Furthermore, given a query request, return a matrix $\boldsymbol{\mathit{Q}}^{(t)}$ where $\boldsymbol{\mathit{Y}}^{(t)}=\boldsymbol{\mathit{Q}}^{(t)}{\boldsymbol{% \mathit{Q}}^{(t)}}^{\top}\in\mathbb{R}^{n\times n}$ is a $(1+\epsilon)$ -approximate optimal solution, i.e.,

\operatorname{Tr}[\boldsymbol{\mathit{A}}_{t}\boldsymbol{\mathit{Y}}^{(t)}]% \geq 1\text{ and }\operatorname{Tr}[\boldsymbol{\mathit{Y}}^{(t)}]\leq% \mathopen{}\mathclose{{\left(1+\epsilon}}\right)OPT_{t}.

Problem 24 is equivalent to Problem 1 in the following sense: given an algorithm for Problem 1, we can obtain an algorithm for Problem 24 with the same total update time and optimal query time. Conversely, given an algorithm for Problem 24, we can obtain an algorithm for Problem 1 in the eigenvalue-only version with the same total update time.

Proposition 25.

The following holds,

1.

Given an algorithm for Problem 1 with update time $\mathcal{T}$ , there is an algorithm for Problem 24 with update time $\mathcal{T}$ and query time $O(n)$ , i.e., the time required to query $\boldsymbol{\mathit{Q}}^{(t)}$ at any time $t$ .
2.

Given an algorithm for Problem 24 with update time $\widetilde{\mathcal{T}}$ , there is an algorithm for Problem 1 that only maintains the approximate eigenvalues with update time at most $\widetilde{\mathcal{T}}$ .

Proof.

Let us first characterize the solution to Problem 24 at any $t$ for $\epsilon=0$ . Since any feasible solution $\boldsymbol{\mathit{Y}}$ is PSD it can be characterized as, $\boldsymbol{\mathit{Y}}=\sum_{i=1}^{n}p_{i}\boldsymbol{\mathit{y}}_{i}% \boldsymbol{\mathit{y}}_{i}^{\top}$ for some unit vectors $\boldsymbol{\mathit{y}}_{i}$ ’s. Now $\operatorname{Tr}[\boldsymbol{\mathit{Y}}]=\sum_{i}p_{i}$ and

1\leq\operatorname{Tr}[\boldsymbol{\mathit{A}}_{t}\boldsymbol{\mathit{Y}}]=% \sum_{i=1}^{n}p_{i}\operatorname{Tr}[\boldsymbol{\mathit{A}}_{t}\boldsymbol{% \mathit{y}}_{i}\boldsymbol{\mathit{y}}_{i}^{\top}]=\sum_{i=1}^{n}p_{i}% \boldsymbol{\mathit{y}}_{i}^{\top}\boldsymbol{\mathit{A}}_{t}\boldsymbol{% \mathit{y}}_{i}\leq\lambda_{\max}(\boldsymbol{\mathit{A}}_{t})\sum_{i=1}^{n}p_% {i}.
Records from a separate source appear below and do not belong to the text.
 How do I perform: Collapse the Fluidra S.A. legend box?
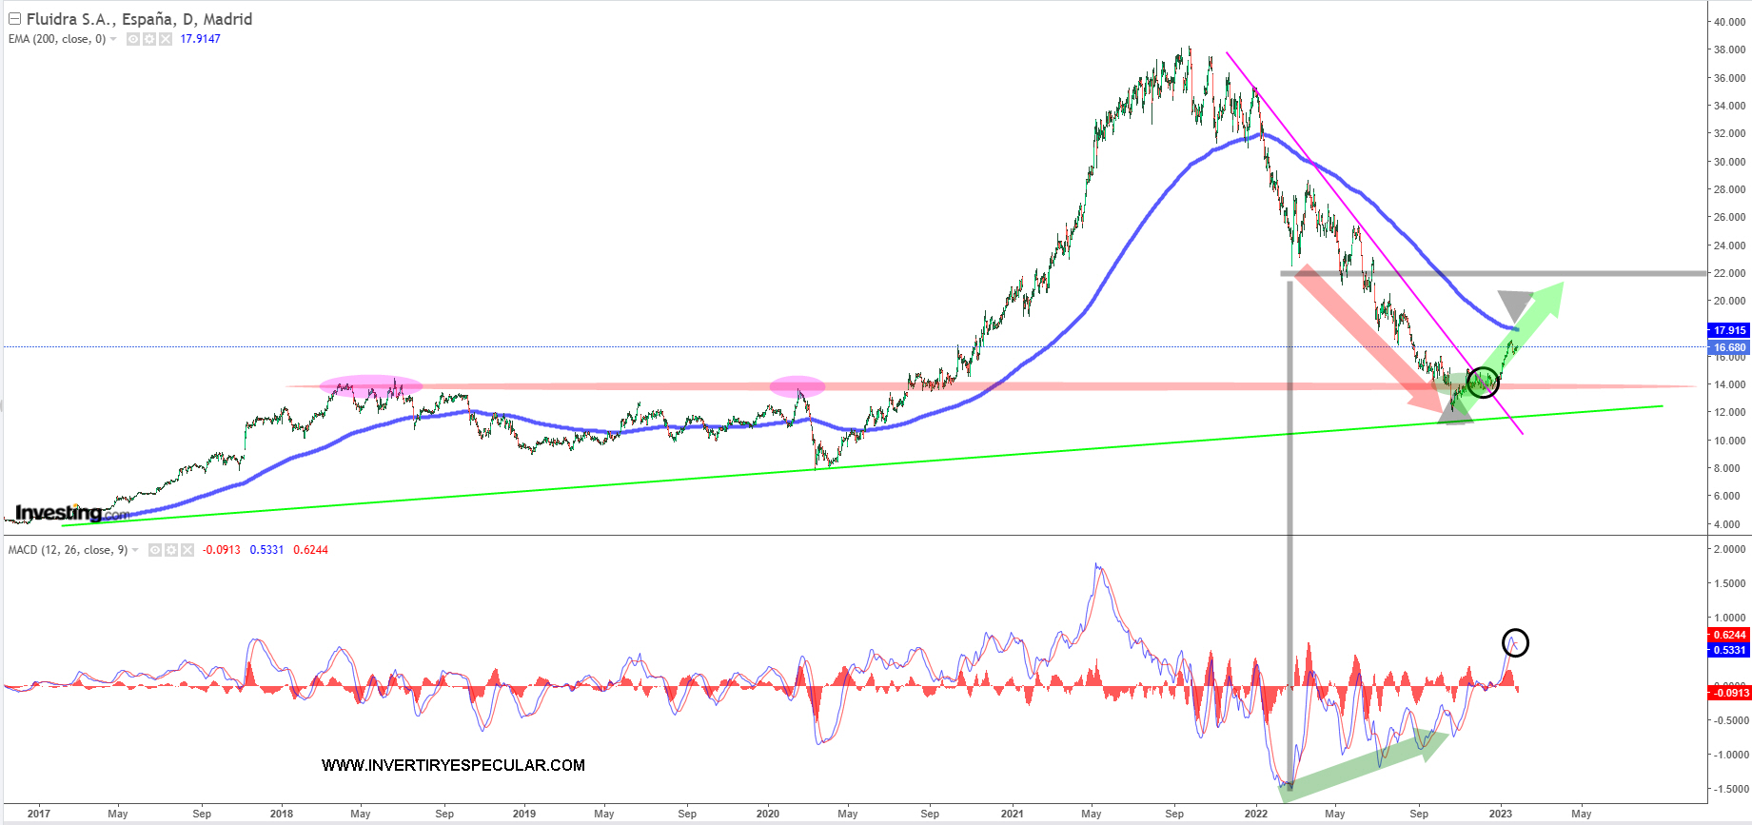14,19
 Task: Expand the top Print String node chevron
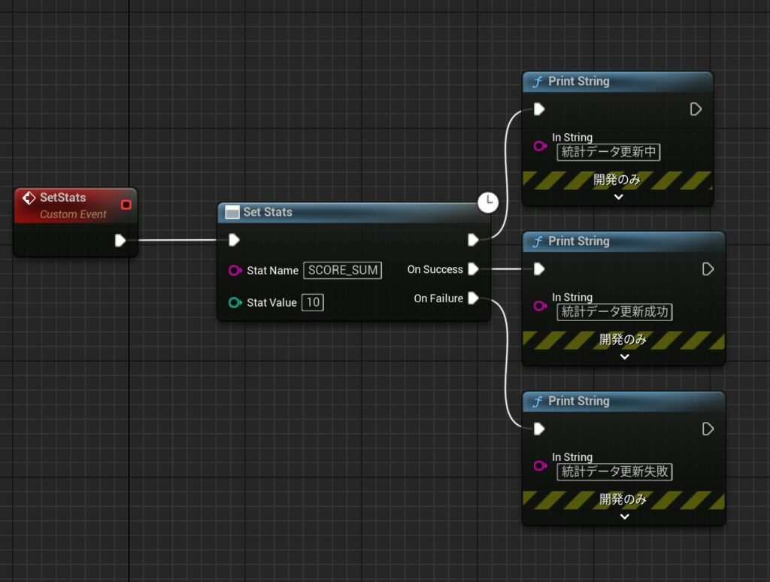tap(618, 197)
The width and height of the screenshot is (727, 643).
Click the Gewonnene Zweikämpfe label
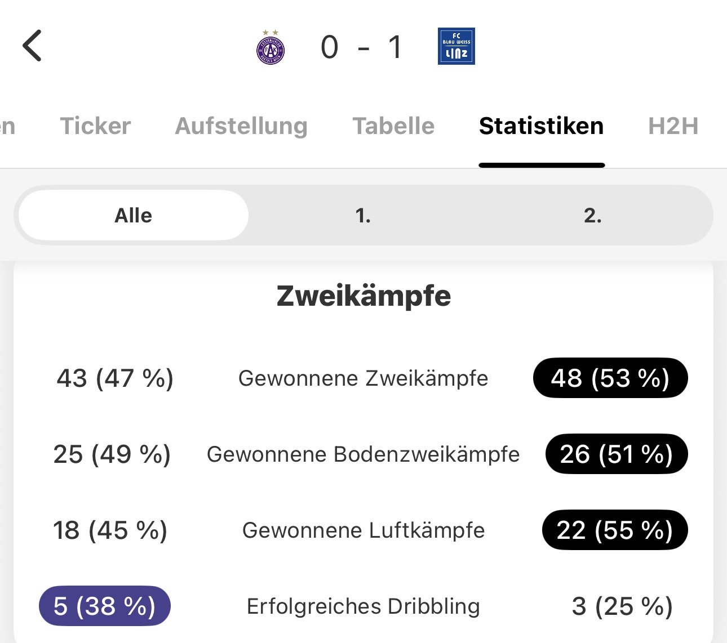[363, 378]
The above implies that for any feasible solution $\boldsymbol{\mathit{Y}}^{(t)}$ , it must hold that $\sum_{i=1}^{n}p_{i}\geq 1/\lambda_{\max}(\boldsymbol{\mathit{A}}_{t})$ , and equality holds iff $\boldsymbol{\mathit{y}}_{i}$ ’s are the maximum eigenvector of $\boldsymbol{\mathit{A}}_{t}$ for all $t$ . Since the problem is asking to minimize $\sum_{i=1}^{n}p_{i}$ , the solution must be $\boldsymbol{\mathit{Y}}^{(t)}=\frac{1}{\lambda_{\max}(\boldsymbol{\mathit{A}}_% {t})}\boldsymbol{\mathit{u}}\boldsymbol{\mathit{u}}^{\top}$ where $\boldsymbol{\mathit{u}}$ is the maximum eigenvector of $\boldsymbol{\mathit{A}}_{t}$ . Note that here $\boldsymbol{\mathit{Q}}^{(t)}=\frac{1}{\sqrt{\lambda_{\max}(\boldsymbol{% \mathit{A}}_{t})}}\boldsymbol{\mathit{u}}$ .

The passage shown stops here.